• _Dataset content_
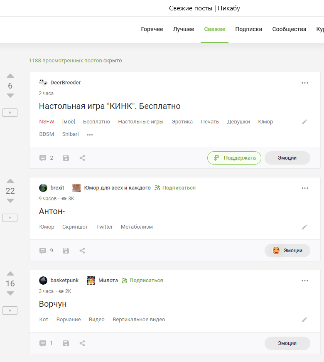Open basketpunk's avatar profile

[43, 281]
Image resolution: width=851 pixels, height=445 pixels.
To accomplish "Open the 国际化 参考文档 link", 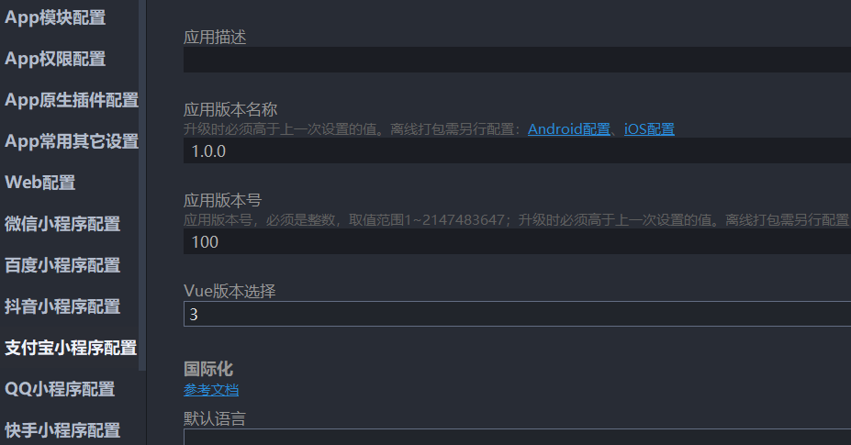I will click(x=211, y=390).
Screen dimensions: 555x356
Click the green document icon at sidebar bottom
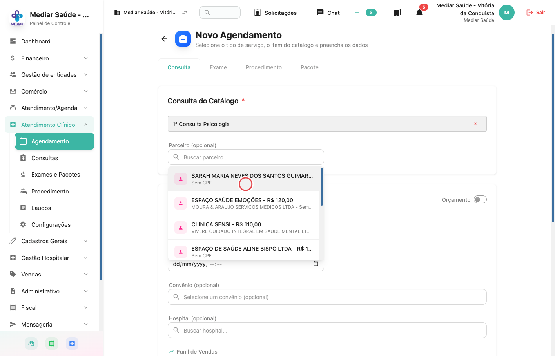(x=52, y=343)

• _Exercise_
Beginning with the line that bears "Click the green", output each line through the last line of the listing exactly, and no others; skip the pictures.

• _Result_
Click the green document icon at sidebar bottom
(x=52, y=343)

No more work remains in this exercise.